### WHAT THIS TASK INVOLVES:
Starting with the line that contains "Viewport: 852px width, 644px", give again exactly and only each line through the end of the records; include the last line and exclude pictures.

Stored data
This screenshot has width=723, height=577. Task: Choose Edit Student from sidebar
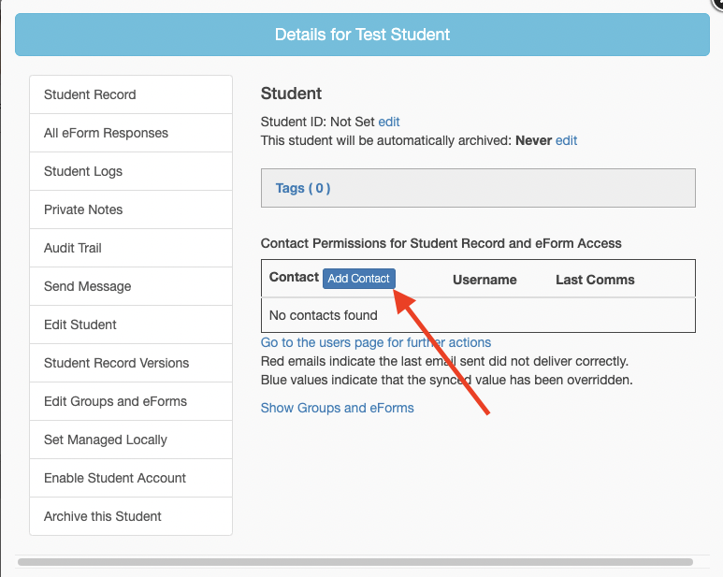pyautogui.click(x=80, y=325)
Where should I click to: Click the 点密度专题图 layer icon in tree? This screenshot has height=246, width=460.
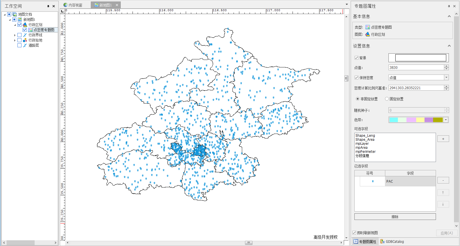(x=30, y=30)
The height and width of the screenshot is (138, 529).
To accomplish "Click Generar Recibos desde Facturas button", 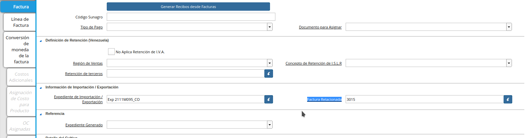I will coord(188,7).

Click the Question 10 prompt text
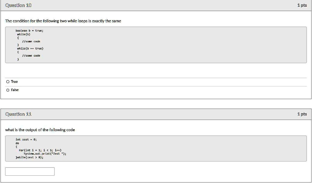(64, 21)
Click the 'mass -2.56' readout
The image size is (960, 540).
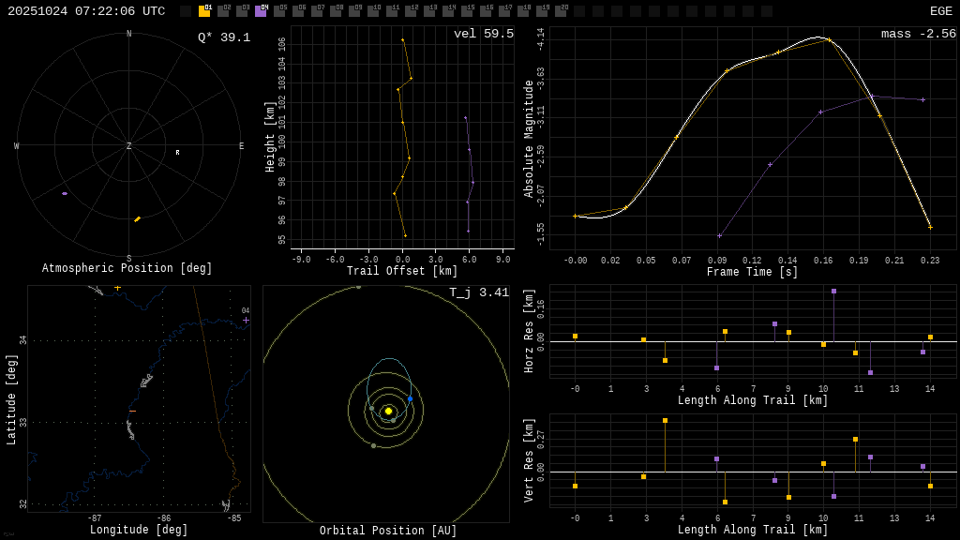coord(918,34)
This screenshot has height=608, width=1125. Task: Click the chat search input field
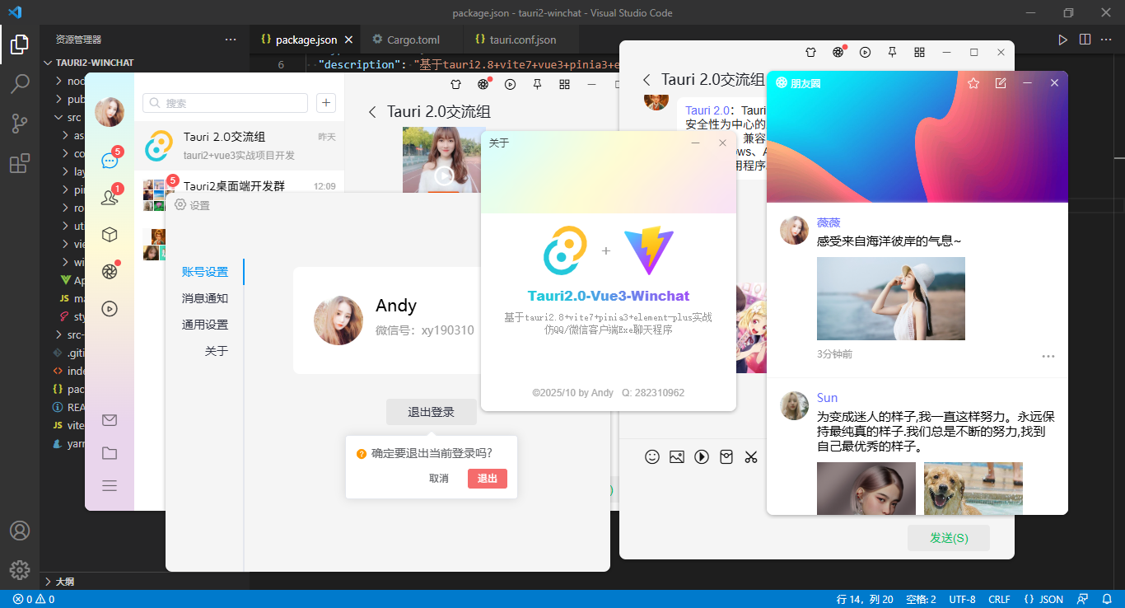point(224,102)
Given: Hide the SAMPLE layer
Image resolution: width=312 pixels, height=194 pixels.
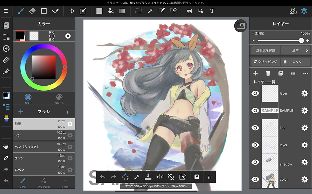Looking at the screenshot, I should coord(255,111).
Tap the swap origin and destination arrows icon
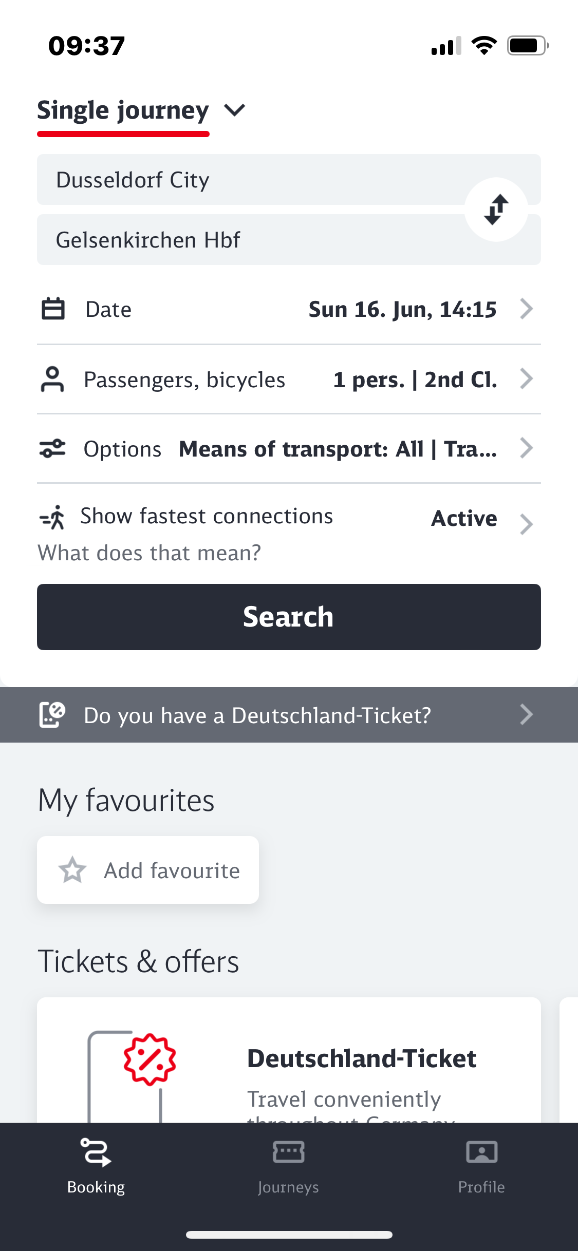This screenshot has height=1251, width=578. 496,210
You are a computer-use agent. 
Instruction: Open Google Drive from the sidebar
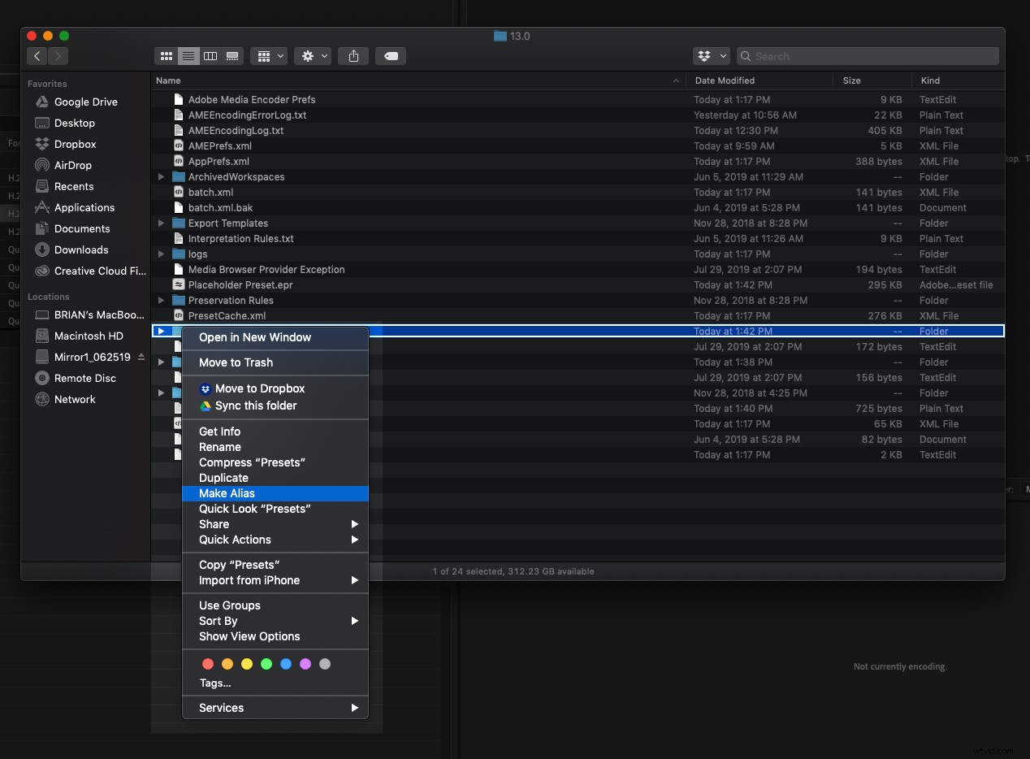pyautogui.click(x=84, y=102)
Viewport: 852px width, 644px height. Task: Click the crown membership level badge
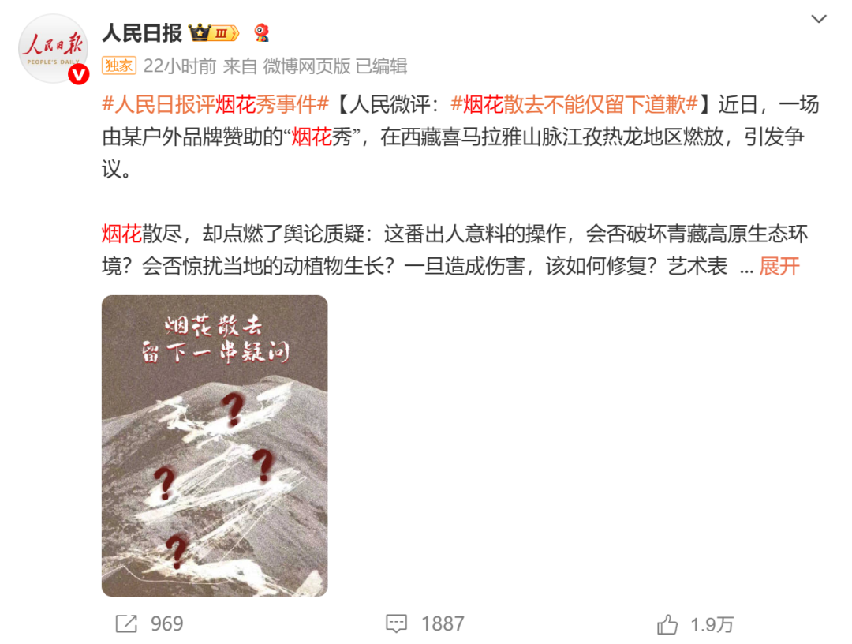click(x=214, y=33)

### EXPECTED ANSWER:
Viewport: 852px width, 644px height. Task: Click the crown membership level badge
click(x=214, y=33)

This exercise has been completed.